Jamaican-Born Educator Kamar Samuels Named NYC Schools Chancellor by Mayor Zohran Mamdani

Jamaica Live International News– | Jan 1, 2026

New York City is set to enter a new chapter in public education as Mayor Zohran Mamdani announces the appointment of Jamaican-born veteran educator Kamar Samuels as the city’s next Schools Chancellor. Samuels will assume leadership of the nation’s largest public school system on January 1, 2026, becoming one of the most prominent Caribbean-born figures ever to hold the post.

The announcement came ahead of Mamdani’s inauguration and signals both continuity and recalibration in how City Hall will approach education governance, particularly as the incoming mayor revisits his stance on mayoral control of schools.

Who Is Kamar Samuels?

Kamar Samuels’ story is one rooted in classrooms, community, and long-term commitment to public education. Born in Kingston, Jamaica, Kamar Samuels attended Jamaica College before moving to the United States. Samuels has spent nearly two decades working across New York City’s school system, beginning his career as an elementary school teacher in the Bronx.

Over the years, he rose through the ranks—serving as a principal before taking on district leadership roles that placed him at the center of some of the city’s most complex education challenges.

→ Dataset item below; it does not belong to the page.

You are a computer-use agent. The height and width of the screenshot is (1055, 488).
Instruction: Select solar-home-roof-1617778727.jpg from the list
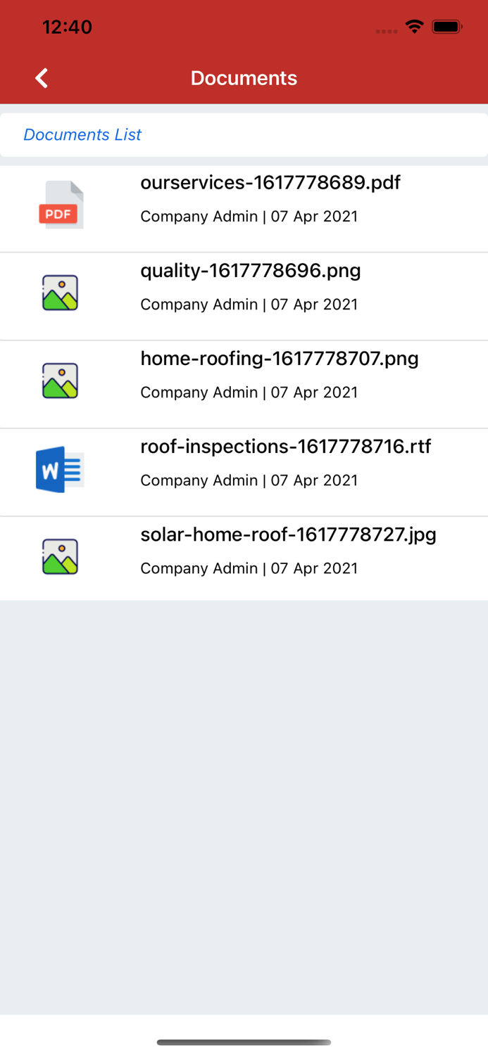click(x=289, y=535)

  • District Leadership: Samuels previously led District 13 in Brooklyn, where he oversaw a high-profile middle-school integration plan aimed at addressing racial and socioeconomic segregation.
  • Manhattan District 3: He currently serves as Superintendent of Manhattan’s District 3, a diverse district that includes some of the city’s highest-performing as well as most under-resourced schools.
  • Educational Vision: Widely respected for promoting school integration, boosting early literacy, and expanding access to rigorous academic pathways such as the International Baccalaureate (IB) programme.

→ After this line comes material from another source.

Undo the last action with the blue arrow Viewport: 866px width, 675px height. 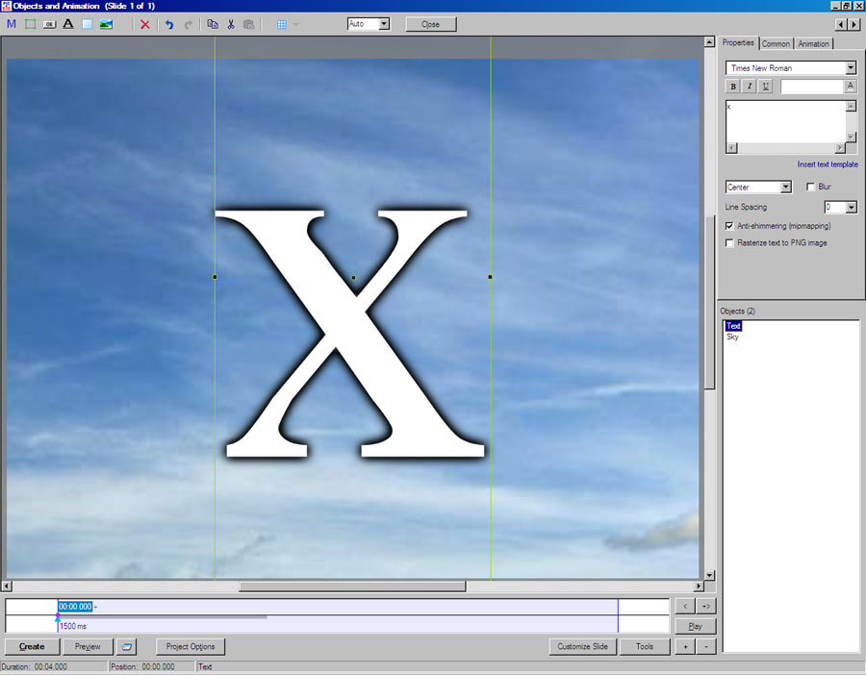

Colleagues often describe Samuels as a steady, systems-focused leader—one who pairs equity goals with practical, on-the-ground implementation.

The Challenges Ahead

As Schools Chancellor, Samuels will inherit a system serving more than one million students, alongside a set of urgent and overlapping challenges:

  • Teacher Recruitment and Retention: Persistent shortages, particularly in special education, STEM subjects, and high-needs schools, continue to strain classrooms citywide.
  • Class-Size Mandates: New York State law now requires significantly smaller class sizes, a shift that will demand more teachers, more space, and careful planning to avoid disruption.
  • Mayoral Control: With Mayor Mamdani signaling a more flexible approach to mayoral authority over schools, Samuels will need to navigate governance questions while maintaining stability and accountability across the system.

A Strategic Appointment

Mayor Mamdani framed the appointment as a signal of trust in experienced educators rather than political appointees. By selecting a career school leader with deep district-level experience, Mamdani appears to be betting on institutional knowledge and classroom-informed leadership at a time when the system faces both reform fatigue and urgent reform needs.

Samuels’ first day on the job—January 1, 2026—will place him immediately at the center of policy implementation, labor negotiations, and budget planning, with little room for a grace period.

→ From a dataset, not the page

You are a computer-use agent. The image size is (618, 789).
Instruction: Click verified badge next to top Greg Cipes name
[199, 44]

A Moment of Caribbean Pride

For many in the Jamaican and wider Caribbean diaspora, Samuels’ appointment carries symbolic weight. His rise from a Jamaican-born teacher to Chancellor of the largest public school system in the United States reflects both personal achievement and the long-standing contributions of Caribbean educators to New York City’s schools.

As the Mamdani administration begins, all eyes will be on how this partnership reshapes the future of public education in New York—and whether Samuels can translate his district-level success into system-wide change.